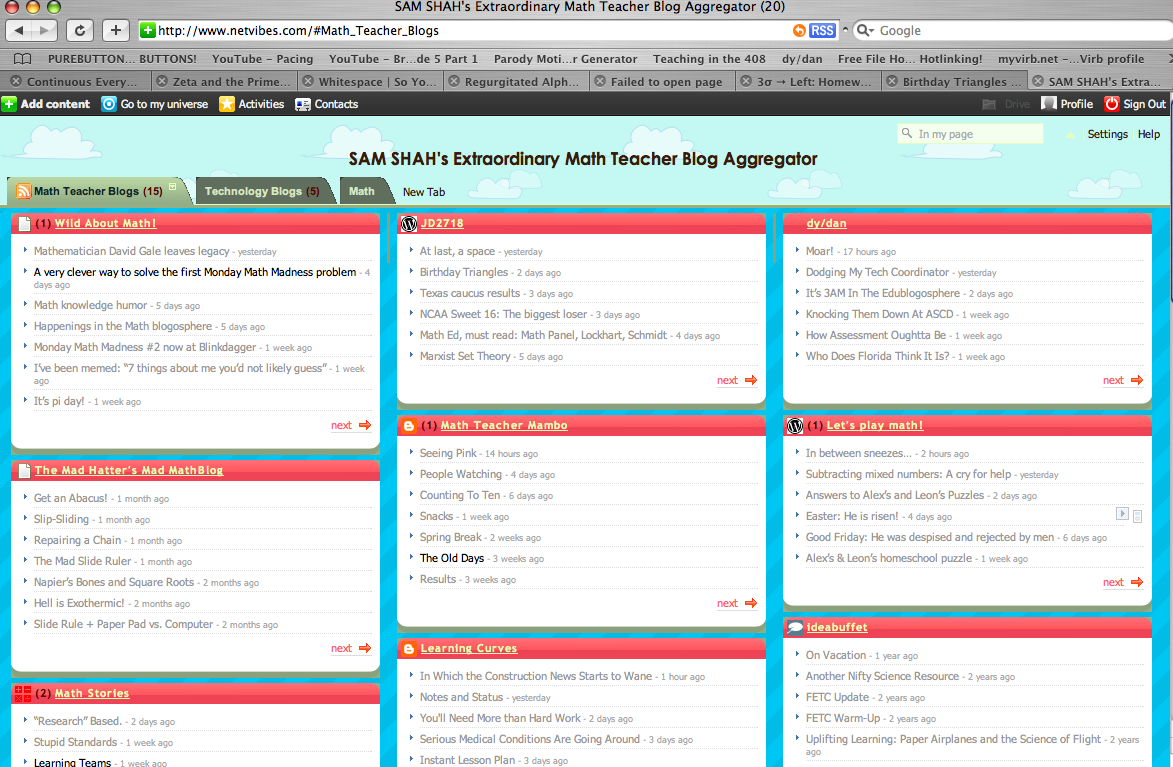Viewport: 1173px width, 767px height.
Task: Click the Blogger icon beside Learning Curves
Action: coord(408,649)
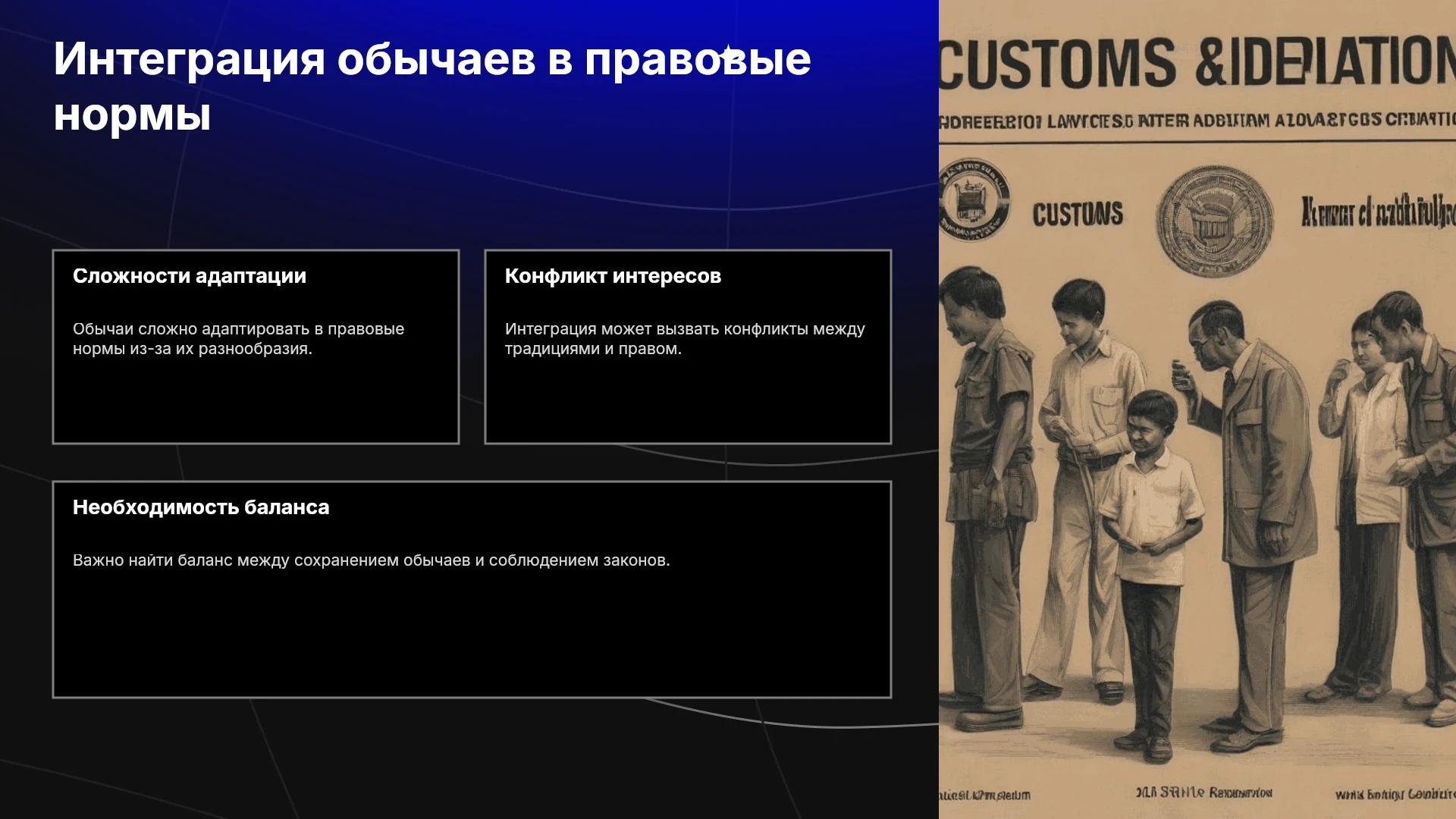Viewport: 1456px width, 819px height.
Task: Click the poster subtitle line under the headline
Action: 1197,121
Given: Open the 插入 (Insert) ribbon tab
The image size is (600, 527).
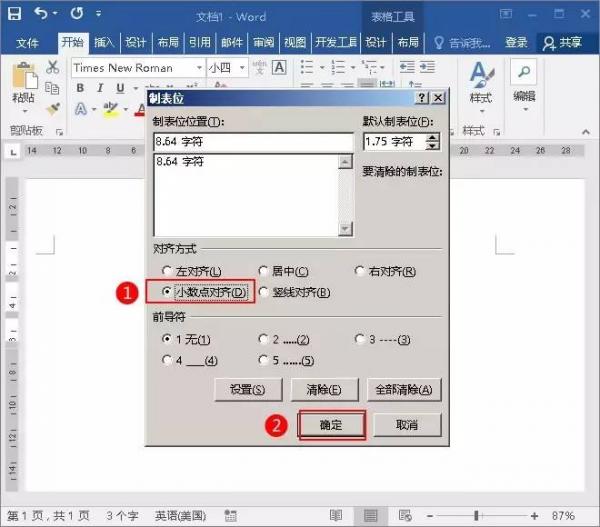Looking at the screenshot, I should pyautogui.click(x=104, y=42).
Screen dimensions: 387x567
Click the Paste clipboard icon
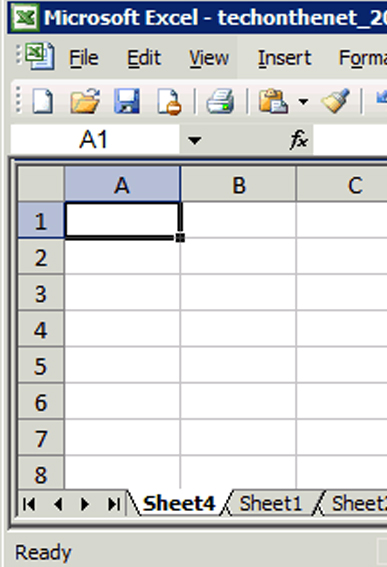[273, 101]
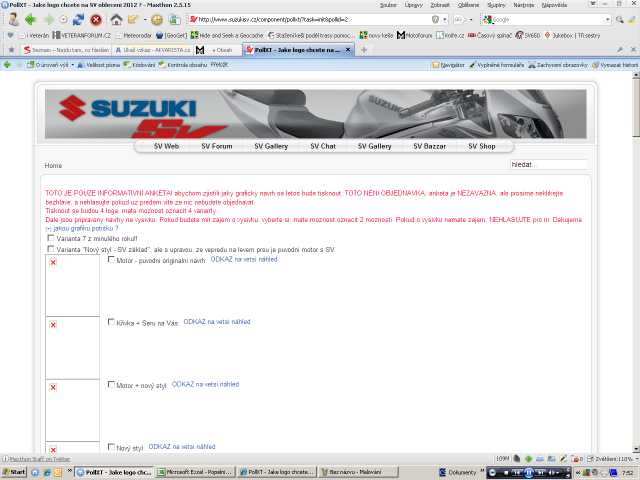
Task: Enable the 'Křivka + Seru na Vás' checkbox
Action: coord(111,322)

____

**Instructions to follow:** Reproduce exactly, with every picture left out, the lines from the one that contains "Given: Open the 插入 (Insert) ribbon tab" to the final line of the records above.

**Solution to this task:**
Given: Open the 插入 (Insert) ribbon tab
The image size is (600, 527).
Looking at the screenshot, I should pyautogui.click(x=104, y=42).
Screen dimensions: 387x567
Click the Paste clipboard icon
[273, 101]
Task: Enable the 'Křivka + Seru na Vás' checkbox
Action: coord(111,322)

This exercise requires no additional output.